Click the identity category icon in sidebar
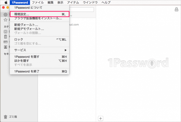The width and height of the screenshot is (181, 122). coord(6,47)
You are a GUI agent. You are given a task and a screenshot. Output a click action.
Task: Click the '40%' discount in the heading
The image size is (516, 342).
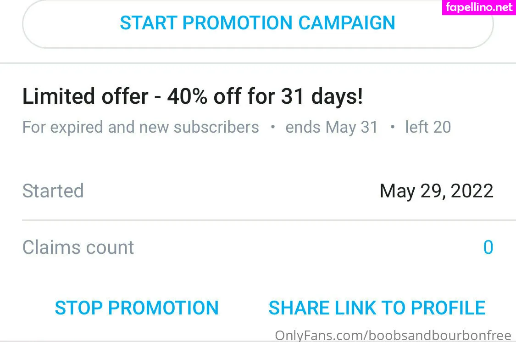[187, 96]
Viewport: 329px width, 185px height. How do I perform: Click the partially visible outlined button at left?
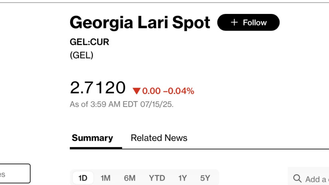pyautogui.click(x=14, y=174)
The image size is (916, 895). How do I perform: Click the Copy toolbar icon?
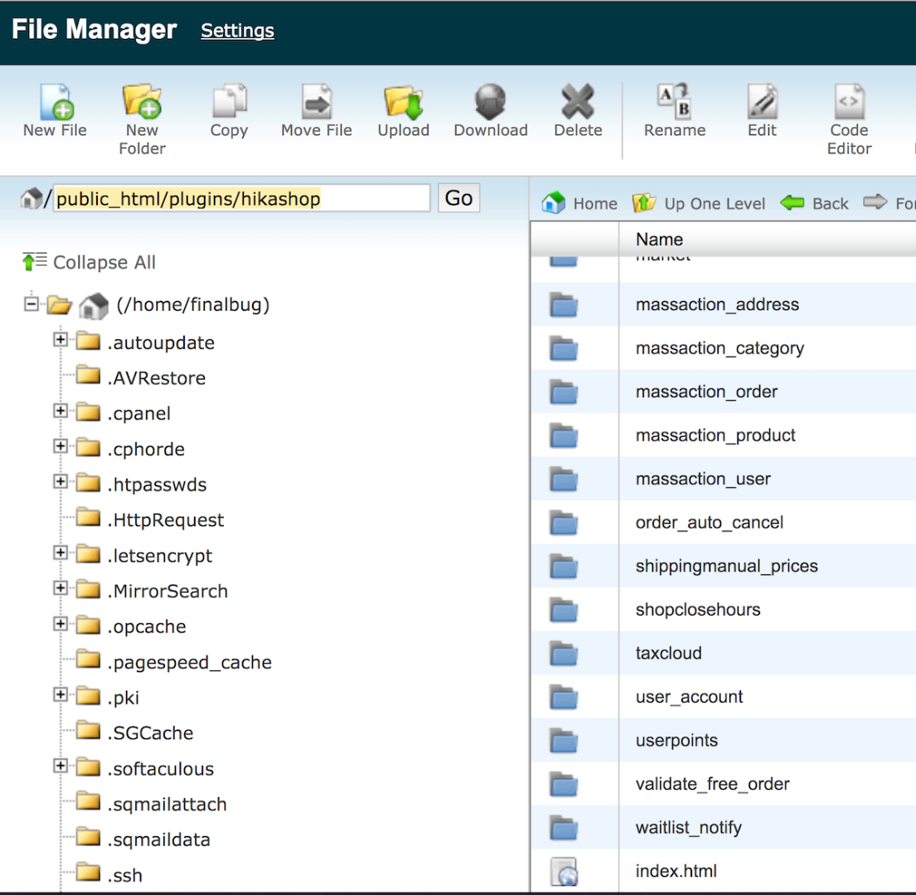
=-=-=-=-=
▶ **ACTION ITEM**:
Leaving the pictures out, write out all the material above exactly.

▶ **TASK ANSWER**:
Click the identity category icon in sidebar
The width and height of the screenshot is (181, 122). coord(6,47)
You are a GUI agent. You are given a task and a screenshot. Output a click action.
Task: Click the '40%' discount in the heading
The image size is (516, 342).
[187, 96]
Viewport: 329px width, 185px height. How do I perform: Click the partially visible outlined button at left?
pyautogui.click(x=14, y=174)
The image size is (916, 895). How do I perform: Click the Copy toolbar icon?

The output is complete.